(Brief 1)
In the news article about Cape Fear Valley Medical Center billing rape victims, print the passage between "Posted Updated" and "would be voided.", inclusive.
(Brief 2)
According to the news article about Cape Fear Valley Medical Center billing rape victims, which fund does North Carolina law require hospitals to bill for evidence collection tests instead of the victims?
(Brief 3)
Continue the news article about Cape Fear Valley Medical Center billing rape victims from where it stops.

(Passage to read)
....................
After recently saying that rape victims or their insurers were mistakenly billed for the costs of tests to collect evidence in their cases, Cape Fear Valley Medical Center on Friday defended its billing of victims for related hospital costs.

Posted Updated

By
Gilbert Baez
, WRAL Fayetteville reporter
FAYETTEVILLE, N.C. — After recently saying that rape victims or their insurers were mistakenly billed for the costs of tests to collect evidence in their cases, Cape Fear Valley Medical Center on Friday defended its billing of victims for related hospital costs.
The Fayetteville hospital last year charged 17 rape victims up to $4,000 for sexual assault evidence kit tests. After WRAL News reported the issue last week, hospital spokeswoman Janet Conway said the cases "slipped through the cracks," noting billing rape victims was against hospital policy and that the charges would be voided.

Charging rape victims for evidence collection tests is actually against North Carolina law. Legislation passed more than a decade ago requires hospitals to bill the state Crime Victims Compensation Fund instead.

"This was the spirit of the law, that we would not bill victims for being raped," said Deanna Gerdes, executive director of Rape Crisis Volunteers of Cumberland County.

But the state Department of Public Safety, which oversees the Crime Victims Compensation Fund, said Cape Fear Valley hasn't submitted a single bill to the fund for rape kit testing over the past year.
....................
(Excerpted records)
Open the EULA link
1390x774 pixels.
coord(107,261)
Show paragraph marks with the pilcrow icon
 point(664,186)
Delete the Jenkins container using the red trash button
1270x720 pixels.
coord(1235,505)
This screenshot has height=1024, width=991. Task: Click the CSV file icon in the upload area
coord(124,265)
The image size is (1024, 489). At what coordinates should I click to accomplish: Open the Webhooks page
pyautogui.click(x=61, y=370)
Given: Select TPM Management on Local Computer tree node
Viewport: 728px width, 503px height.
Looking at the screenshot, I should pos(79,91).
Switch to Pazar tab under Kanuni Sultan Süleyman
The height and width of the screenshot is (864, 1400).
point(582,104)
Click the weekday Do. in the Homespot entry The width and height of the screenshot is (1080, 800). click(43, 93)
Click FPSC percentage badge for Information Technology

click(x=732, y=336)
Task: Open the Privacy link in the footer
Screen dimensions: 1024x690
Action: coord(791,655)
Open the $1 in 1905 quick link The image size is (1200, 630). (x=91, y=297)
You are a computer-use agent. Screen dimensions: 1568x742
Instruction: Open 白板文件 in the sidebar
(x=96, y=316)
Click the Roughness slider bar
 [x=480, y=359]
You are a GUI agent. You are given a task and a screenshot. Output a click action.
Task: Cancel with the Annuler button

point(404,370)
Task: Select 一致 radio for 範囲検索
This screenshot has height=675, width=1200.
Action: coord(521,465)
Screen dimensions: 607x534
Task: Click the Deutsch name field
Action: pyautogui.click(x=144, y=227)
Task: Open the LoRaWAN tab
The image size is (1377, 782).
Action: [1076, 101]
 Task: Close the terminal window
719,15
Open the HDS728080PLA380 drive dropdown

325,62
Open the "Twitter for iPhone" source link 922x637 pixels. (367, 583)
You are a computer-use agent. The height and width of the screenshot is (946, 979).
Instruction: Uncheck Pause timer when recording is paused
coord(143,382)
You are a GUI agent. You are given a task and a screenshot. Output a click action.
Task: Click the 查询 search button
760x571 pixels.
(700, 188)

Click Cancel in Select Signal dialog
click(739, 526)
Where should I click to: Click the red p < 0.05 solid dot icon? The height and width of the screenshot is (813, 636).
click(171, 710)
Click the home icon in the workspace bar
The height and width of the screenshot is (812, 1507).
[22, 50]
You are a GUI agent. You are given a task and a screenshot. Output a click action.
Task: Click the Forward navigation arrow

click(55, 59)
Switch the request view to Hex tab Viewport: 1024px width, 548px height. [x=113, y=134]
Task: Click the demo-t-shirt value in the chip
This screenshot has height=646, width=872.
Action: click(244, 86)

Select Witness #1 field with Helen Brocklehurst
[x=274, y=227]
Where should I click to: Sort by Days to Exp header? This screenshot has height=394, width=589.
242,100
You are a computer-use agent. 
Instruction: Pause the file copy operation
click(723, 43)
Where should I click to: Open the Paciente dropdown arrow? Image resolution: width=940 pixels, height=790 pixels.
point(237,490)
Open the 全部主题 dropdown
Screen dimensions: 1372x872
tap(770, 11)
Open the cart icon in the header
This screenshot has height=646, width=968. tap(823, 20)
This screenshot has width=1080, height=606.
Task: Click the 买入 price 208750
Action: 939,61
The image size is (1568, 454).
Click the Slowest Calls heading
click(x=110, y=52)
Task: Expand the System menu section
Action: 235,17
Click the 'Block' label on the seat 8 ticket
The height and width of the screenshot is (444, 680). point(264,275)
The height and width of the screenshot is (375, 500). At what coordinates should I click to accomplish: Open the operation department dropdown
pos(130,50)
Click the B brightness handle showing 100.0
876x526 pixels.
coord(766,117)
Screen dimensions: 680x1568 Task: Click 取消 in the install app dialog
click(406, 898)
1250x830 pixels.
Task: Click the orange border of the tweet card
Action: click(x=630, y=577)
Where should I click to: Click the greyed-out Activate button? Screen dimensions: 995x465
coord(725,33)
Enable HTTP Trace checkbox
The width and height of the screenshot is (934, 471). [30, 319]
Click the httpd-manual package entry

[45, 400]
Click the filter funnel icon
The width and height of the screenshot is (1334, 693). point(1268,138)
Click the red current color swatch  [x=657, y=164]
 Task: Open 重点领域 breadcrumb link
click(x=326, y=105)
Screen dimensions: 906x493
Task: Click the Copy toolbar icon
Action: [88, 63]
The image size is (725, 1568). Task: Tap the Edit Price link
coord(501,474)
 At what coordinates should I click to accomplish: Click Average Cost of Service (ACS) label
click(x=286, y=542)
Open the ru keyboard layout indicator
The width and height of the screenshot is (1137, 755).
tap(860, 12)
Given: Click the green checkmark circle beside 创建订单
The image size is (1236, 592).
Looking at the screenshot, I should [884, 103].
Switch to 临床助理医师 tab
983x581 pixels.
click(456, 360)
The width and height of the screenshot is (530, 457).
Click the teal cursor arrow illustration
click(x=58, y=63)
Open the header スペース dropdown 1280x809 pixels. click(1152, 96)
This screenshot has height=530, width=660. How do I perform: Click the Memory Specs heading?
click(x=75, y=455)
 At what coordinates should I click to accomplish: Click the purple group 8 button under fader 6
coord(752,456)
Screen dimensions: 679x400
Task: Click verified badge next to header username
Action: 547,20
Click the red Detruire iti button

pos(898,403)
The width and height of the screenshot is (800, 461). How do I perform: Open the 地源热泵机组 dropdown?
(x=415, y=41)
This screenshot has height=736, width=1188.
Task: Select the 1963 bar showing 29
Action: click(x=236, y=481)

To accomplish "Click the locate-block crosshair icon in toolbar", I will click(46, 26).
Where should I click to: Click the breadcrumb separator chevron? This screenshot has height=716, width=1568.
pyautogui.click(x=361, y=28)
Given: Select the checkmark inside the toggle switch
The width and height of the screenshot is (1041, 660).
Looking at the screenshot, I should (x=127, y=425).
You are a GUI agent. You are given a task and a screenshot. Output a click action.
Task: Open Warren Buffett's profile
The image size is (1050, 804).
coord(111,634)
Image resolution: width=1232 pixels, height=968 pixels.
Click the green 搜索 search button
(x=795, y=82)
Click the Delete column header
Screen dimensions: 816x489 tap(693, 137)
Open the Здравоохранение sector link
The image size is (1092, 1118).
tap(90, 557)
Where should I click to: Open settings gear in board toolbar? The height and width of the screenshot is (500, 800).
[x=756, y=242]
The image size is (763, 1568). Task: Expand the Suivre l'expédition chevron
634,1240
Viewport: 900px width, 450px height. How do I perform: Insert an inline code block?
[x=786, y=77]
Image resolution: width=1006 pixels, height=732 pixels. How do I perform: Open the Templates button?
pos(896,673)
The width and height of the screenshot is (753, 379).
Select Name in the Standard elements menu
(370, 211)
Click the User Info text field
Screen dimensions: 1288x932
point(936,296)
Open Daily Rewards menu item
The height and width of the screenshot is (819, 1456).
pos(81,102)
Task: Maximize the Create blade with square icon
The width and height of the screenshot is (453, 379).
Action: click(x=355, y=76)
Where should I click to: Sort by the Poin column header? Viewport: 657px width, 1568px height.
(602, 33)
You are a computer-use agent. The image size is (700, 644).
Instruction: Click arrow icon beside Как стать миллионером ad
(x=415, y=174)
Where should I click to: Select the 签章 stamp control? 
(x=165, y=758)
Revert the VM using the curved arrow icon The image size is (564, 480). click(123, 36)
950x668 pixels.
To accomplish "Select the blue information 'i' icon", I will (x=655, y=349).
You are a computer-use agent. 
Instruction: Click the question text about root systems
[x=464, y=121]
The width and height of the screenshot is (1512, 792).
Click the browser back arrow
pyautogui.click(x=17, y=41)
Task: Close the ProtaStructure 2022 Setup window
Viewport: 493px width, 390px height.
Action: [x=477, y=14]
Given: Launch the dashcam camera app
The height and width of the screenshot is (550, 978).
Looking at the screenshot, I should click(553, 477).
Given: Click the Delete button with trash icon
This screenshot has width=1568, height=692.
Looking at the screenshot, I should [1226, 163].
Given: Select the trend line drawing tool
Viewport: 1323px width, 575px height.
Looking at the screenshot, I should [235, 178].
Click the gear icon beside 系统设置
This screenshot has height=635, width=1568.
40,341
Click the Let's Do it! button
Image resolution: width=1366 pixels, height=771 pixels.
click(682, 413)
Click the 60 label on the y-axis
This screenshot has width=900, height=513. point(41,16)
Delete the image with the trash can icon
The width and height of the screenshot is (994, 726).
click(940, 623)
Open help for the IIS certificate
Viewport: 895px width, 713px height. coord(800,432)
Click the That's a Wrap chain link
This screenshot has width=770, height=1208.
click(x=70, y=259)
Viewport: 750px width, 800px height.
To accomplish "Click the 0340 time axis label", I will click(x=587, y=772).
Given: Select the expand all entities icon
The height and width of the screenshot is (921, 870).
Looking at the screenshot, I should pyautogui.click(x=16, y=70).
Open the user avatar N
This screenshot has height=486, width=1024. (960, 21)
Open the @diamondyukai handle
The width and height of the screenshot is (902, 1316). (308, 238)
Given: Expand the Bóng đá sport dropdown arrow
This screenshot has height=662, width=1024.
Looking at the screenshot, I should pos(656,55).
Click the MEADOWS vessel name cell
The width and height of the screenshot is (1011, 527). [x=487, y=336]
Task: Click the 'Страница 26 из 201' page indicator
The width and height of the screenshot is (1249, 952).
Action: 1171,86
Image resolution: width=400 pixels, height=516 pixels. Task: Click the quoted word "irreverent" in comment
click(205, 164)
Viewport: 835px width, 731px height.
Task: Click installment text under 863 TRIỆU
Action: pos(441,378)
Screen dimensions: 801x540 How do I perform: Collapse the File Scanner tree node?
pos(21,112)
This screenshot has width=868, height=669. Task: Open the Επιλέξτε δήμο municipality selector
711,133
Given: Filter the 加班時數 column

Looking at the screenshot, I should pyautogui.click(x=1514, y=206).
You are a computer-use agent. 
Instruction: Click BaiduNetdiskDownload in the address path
....................
(Reply 1)
Posted Updated

By
Gilbert Baez
, WRAL Fayetteville reporter
FAYETTEVILLE, N.C. — After recently saying that rape victims or their insurers were mistakenly billed for the costs of tests to collect evidence in their cases, Cape Fear Valley Medical Center on Friday defended its billing of victims for related hospital costs.
The Fayetteville hospital last year charged 17 rape victims up to $4,000 for sexual assault evidence kit tests. After WRAL News reported the issue last week, hospital spokeswoman Janet Conway said the cases "slipped through the cracks," noting billing rape victims was against hospital policy and that the charges would be voided.

(Reply 2)
The state Crime Victims Compensation Fund.

(Reply 3)
Instead, Gerdes said, Cape Fear Valley continues sending bills to victims, arguing "that they're not charging for the actual rape kit but all the other things that go into being a patient at a hospital."

WRAL obtained an itemized bill from a victim who was charged more than $5,000, inlcuding $820 for medication, more than $1,400 for laboratory tests and $2,922 for the use of the emergency room, even though she was in the hospital for only two hours.

"I am pretty sure that they did not expect these rape kits to be performed in the parking lot," Gerdes said of the legislators who passed the 2009 law. "They knew they were going to be performed in a health care facility."

Cape Fear Valley "has always followed the statutory requirements," Conway said in a statement Friday, noting that the hospital's billing system doesn't even include a code for sex assault kits.

"North Carolina law does allow Cape Fear Valley to bill and receive compensation for services provided other than the forensic medical examination and rape kit," the statement said. "A comprehensive examination of all injuries arising from a sexual assault is a vital part of providing medical care and treatment to a victim. A thorough examination also provides official medical documentation of a non-consensual assault for prosecution purposes."

The statement also noted that victims "must prove that all other potential payers have been billed" before seeking reimbursement from the Crime Victims Compensation Fund, so the hospital bills help fulfill that requirement.

The father of the woman who was billed $5,000 said he has been harassed by bill collectors on behalf of the hospital.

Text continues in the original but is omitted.